Ia juga menilai industri petrokimia RI bergantung pada kondisi minyak dan gas bumi sebagai bahan baku utama. Untuk menjalankan arah industri yang lebih terukur, maka peran BUMN seperti Pertamina juga sangatlah penting, utamanya dalam mengelola industri di sisi hulu demi menjalankan Refinery Development Master Plan (RDMP).

"Sejak demokrasi, belum pernah ada BUMN-BUMN yang ditugaskan oleh pemerintah untuk melakukan penanaman modal dalam negeri dengan full hulunya, terutama di Pertamina. Integrated plan-nya yang disebut RDMP kan.
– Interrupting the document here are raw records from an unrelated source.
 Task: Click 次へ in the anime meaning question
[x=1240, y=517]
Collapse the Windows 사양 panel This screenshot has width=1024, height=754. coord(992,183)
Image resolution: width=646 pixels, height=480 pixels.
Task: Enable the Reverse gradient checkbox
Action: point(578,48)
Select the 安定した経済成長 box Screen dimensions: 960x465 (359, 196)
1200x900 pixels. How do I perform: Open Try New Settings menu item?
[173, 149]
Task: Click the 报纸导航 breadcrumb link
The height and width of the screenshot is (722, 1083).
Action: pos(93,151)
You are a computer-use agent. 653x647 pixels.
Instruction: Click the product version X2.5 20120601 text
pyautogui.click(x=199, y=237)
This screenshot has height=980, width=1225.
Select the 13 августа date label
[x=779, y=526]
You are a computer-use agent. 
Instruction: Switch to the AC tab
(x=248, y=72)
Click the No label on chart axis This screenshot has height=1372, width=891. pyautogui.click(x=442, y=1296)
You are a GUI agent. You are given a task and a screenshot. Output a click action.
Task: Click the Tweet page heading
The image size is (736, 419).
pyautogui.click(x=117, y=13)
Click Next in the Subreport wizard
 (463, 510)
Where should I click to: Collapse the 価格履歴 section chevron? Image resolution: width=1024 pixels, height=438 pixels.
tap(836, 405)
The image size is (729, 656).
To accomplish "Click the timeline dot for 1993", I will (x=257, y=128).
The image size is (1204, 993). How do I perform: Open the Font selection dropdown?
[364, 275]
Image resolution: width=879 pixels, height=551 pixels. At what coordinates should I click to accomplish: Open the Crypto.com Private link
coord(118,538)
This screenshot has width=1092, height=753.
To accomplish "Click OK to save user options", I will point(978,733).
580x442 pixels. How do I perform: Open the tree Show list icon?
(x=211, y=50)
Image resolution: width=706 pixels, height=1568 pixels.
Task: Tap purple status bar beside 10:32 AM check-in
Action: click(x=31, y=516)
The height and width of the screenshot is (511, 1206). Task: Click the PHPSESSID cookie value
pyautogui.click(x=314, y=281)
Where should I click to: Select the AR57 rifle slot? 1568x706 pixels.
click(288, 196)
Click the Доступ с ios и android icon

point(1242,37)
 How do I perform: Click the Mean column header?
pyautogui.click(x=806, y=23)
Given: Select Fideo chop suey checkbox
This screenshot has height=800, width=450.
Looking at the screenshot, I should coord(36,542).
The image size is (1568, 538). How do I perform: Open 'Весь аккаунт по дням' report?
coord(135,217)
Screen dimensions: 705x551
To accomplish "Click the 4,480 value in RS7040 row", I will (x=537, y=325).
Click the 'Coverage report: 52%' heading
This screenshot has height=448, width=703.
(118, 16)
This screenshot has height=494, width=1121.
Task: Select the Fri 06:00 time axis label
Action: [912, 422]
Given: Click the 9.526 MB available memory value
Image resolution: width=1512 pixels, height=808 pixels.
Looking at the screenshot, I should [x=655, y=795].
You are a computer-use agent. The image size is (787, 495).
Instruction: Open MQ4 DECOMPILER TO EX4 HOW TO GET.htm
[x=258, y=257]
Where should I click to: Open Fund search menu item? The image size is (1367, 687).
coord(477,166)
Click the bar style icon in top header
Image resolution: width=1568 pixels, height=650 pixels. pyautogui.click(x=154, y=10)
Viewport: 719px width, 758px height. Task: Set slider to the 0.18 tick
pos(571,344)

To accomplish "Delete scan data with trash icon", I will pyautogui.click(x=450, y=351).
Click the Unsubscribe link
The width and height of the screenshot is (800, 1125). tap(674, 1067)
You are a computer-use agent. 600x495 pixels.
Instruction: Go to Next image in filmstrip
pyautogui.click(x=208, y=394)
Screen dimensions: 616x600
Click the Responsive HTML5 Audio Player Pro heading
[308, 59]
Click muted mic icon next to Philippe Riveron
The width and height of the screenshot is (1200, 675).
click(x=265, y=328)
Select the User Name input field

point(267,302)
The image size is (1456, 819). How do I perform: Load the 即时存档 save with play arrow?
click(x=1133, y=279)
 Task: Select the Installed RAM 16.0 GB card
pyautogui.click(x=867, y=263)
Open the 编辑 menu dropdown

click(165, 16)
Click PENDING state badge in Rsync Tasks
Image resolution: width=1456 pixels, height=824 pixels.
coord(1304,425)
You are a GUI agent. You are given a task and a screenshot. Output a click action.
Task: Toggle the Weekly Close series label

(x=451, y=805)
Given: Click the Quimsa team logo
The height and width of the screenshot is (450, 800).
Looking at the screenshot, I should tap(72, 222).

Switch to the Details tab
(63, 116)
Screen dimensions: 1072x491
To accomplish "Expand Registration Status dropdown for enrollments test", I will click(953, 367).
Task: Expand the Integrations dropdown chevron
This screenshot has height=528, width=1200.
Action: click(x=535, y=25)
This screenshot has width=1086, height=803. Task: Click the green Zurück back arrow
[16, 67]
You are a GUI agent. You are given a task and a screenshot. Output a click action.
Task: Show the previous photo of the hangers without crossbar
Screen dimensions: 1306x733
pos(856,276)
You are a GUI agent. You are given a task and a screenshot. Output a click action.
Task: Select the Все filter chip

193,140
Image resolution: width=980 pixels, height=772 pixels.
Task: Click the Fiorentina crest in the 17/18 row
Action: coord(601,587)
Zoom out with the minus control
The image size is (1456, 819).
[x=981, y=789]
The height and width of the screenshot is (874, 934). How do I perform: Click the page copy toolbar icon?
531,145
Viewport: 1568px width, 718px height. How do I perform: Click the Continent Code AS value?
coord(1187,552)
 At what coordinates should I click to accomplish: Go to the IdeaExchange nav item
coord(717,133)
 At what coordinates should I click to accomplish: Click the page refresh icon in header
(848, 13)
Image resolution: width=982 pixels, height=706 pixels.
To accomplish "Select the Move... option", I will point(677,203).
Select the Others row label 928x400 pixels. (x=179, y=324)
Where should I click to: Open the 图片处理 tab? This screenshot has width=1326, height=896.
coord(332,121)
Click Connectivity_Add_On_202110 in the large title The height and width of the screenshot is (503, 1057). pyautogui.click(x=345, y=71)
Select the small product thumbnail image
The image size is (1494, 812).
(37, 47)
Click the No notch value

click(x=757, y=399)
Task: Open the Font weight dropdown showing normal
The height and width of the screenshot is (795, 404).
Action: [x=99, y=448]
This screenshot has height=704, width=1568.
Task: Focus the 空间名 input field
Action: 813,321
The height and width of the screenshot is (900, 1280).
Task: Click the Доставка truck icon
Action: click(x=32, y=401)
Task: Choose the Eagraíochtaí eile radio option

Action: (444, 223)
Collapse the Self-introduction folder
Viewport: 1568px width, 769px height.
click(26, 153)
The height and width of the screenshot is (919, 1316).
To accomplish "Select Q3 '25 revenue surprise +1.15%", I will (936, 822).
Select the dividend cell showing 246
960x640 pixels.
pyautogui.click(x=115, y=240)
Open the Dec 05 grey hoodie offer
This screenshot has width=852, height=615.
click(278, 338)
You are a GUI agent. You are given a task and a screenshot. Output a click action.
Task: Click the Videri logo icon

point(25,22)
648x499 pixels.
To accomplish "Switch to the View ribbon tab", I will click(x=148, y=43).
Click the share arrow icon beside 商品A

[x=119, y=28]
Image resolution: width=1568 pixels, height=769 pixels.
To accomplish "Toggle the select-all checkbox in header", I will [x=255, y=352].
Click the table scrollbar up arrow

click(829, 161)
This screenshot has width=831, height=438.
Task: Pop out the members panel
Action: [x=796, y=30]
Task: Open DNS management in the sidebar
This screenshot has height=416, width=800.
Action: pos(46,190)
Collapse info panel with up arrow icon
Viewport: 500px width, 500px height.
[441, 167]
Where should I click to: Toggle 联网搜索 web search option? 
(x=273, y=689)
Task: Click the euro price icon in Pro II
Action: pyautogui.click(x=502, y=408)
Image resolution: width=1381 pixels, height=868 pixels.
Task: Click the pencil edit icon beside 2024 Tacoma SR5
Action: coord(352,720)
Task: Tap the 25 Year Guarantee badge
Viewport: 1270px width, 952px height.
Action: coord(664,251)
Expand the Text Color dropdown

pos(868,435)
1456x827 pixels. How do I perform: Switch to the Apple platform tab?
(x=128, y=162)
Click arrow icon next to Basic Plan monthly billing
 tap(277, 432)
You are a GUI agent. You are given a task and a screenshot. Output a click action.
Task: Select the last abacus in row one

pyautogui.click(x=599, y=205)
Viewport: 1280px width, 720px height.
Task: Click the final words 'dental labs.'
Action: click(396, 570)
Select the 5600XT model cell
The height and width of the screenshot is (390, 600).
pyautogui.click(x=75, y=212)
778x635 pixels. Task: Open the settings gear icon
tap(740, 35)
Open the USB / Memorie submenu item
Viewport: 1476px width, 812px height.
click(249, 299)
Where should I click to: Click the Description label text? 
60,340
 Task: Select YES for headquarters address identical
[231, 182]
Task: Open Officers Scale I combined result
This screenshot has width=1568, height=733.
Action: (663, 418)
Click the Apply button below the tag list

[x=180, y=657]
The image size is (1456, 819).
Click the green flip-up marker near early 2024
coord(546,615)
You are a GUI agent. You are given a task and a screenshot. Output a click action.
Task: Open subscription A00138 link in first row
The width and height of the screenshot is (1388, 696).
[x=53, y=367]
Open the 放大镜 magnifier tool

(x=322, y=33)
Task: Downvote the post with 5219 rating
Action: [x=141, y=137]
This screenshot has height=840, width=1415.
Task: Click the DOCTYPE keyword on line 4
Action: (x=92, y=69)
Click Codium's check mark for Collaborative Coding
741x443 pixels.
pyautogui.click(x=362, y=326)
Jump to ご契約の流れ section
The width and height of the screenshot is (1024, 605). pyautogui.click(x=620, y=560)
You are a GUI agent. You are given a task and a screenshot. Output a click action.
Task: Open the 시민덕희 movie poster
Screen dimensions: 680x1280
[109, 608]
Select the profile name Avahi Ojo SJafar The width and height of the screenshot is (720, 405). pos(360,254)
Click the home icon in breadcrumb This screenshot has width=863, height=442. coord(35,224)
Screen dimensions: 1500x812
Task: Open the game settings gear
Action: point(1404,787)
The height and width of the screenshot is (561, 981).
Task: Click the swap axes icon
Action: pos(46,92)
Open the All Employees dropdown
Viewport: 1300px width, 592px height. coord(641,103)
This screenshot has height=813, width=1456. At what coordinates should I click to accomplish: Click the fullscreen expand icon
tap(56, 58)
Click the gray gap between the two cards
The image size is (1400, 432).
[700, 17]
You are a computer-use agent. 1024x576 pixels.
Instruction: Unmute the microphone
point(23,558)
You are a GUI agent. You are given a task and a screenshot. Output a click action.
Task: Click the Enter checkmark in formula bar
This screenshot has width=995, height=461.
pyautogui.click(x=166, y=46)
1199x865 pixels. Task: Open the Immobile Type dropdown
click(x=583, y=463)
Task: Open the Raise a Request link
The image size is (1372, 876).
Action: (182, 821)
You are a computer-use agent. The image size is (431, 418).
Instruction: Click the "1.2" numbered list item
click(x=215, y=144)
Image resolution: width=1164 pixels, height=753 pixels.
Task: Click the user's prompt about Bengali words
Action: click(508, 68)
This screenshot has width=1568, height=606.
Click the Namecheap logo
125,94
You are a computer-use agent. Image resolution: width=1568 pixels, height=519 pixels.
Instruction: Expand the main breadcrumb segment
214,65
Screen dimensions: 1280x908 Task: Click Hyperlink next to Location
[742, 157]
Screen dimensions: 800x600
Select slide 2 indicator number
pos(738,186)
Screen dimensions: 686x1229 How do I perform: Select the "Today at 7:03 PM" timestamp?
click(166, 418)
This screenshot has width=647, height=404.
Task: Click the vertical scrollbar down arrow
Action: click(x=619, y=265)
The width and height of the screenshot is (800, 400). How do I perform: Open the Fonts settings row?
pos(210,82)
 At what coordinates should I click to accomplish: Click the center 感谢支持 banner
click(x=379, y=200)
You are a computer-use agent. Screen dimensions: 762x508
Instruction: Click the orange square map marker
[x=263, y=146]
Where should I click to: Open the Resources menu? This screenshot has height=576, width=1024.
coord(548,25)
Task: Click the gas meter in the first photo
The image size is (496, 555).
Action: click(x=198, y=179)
RDMP itu tidak berjalan, kilang tidak jalan, semuanya enggak jalan," katanya.

"BUMN-BUMN itu bisa ditugaskan, seperti contoh Pertamina, ditugaskan total untuk menjadi bagian daripada penyertaan pemerintah melakukan revolusi industri di dalam hulu," tambah Achmad.
 
Baca juga: Bahlil: Hilirisasi Jadi Kunci Akselerasi Pertumbuhan Ekonomi

Kontrak jangka panjang


Ketua Komisi Tetap Industri Kimia, Farmasi, dan Tekstil (IKFT) Kamar Dagang dan Industri (Kadin) Indonesia Hari Supriyadi menilai salah satu regulasi yang diperlukan dunia usaha saat ini ialah keberlanjutan yang jelas dari investasi petrokimia, misalnya kontrak jangka panjang untuk gas.

"Kita kontraknya itu jangan pendek-pendek. Gimana kita bisa hilirisasi, gimana kita bisa ekspansi? Kontrak gas itu cuma lima tahun, enggak bisa. Karena industri petrochemical kan hidupnya harus 20 tahun, investasinya triliunan," sebut Hari yang juga Ketua Umum Asosiasi Industri Penghasil Petrokimia Indonesia.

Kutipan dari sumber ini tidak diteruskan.